I am facing a strange behavior of the round() function:
for i in range(1, 15, 2):
n = i / 2
print(n, "=>", round(n))
This code prints:
0.5 => 0
1.5 => 2
2.5 => 2
3.5 => 4
4.5 => 4
5.5 => 6
6.5 => 6
I expected the floating values to be always rounded up, but instead, it is rounded to the nearest even number.
Why such behavior, and what is the best way to get the correct result?
I tried to use the fractions but the result is the same.
The Numeric Types section documents this behaviour explicitly:
round(x[, n])
x rounded to n digits, rounding half to even. If n is omitted, it defaults to 0.
Note the rounding half to even. This is also called bankers rounding; instead of always rounding up or down (compounding rounding errors), by rounding to the nearest even number you average out rounding errors.
If you need more control over the rounding behaviour, use the decimal module, which lets you specify exactly what rounding strategy should be used.
For example, to round up from half:
>>> from decimal import localcontext, Decimal, ROUND_HALF_UP
>>> with localcontext() as ctx:
... ctx.rounding = ROUND_HALF_UP
... for i in range(1, 15, 2):
... n = Decimal(i) / 2
... print(n, '=>', n.to_integral_value())
...
0.5 => 1
1.5 => 2
2.5 => 3
3.5 => 4
4.5 => 5
5.5 => 6
6.5 => 7
For example:
from decimal import Decimal, ROUND_HALF_UP
Decimal(1.5).quantize(0, ROUND_HALF_UP)
# This also works for rounding to the integer part:
Decimal(1.5).to_integral_value(rounding=ROUND_HALF_UP)
You can use this:
import math
def normal_round(n):
if n - math.floor(n) < 0.5:
return math.floor(n)
return math.ceil(n)
It will round number up or down properly.
round() will round either up or down, depending on if the number is even or odd. A simple way to only round up is:
int(num + 0.5)
If you want this to work properly for negative numbers use:
((num > 0) - (num < 0)) * int(abs(num) + 0.5)
Note, this can mess up for large numbers or really precise numbers like 5000000000000001.0 and 0.49999999999999994.

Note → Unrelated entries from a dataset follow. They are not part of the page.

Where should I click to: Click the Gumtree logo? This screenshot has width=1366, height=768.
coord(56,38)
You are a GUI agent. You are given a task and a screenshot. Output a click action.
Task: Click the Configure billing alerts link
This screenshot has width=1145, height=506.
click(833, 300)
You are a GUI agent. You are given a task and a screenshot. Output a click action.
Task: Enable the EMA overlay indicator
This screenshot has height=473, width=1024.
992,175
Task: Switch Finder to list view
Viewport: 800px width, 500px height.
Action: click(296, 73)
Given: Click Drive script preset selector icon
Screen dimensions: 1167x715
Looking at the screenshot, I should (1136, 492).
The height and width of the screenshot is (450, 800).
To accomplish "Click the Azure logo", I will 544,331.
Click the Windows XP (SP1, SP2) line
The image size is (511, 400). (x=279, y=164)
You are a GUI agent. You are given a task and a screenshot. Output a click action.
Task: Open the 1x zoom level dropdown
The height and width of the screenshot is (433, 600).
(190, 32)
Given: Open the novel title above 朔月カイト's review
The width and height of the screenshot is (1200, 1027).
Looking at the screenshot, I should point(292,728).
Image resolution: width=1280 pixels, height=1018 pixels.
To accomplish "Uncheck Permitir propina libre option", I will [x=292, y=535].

Love the fedor2612 answer. I expanded it with an optional "decimals" argument for those who want to use this function to round any number of decimals (say for example if you want to round a currency $26.455 to $26.46).
import math
def normal_round(n, decimals=0):
expoN = n * 10 ** decimals
if abs(expoN) - abs(math.floor(expoN)) < 0.5:
return math.floor(expoN) / 10 ** decimals
return math.ceil(expoN) / 10 ** decimals
oldRounding = round(26.455,2)
newRounding = normal_round(26.455,2)
print(oldRounding)
print(newRounding)
Output:
26.45
26.46
The behavior you are seeing is typical IEEE 754 rounding behavior. If it has to choose between two numbers that are equally different from the input, it always picks the even one. The advantage of this behavior is that the average rounding effect is zero - equally many numbers round up and down. If you round the half way numbers in a consistent direction the rounding will affect the expected value.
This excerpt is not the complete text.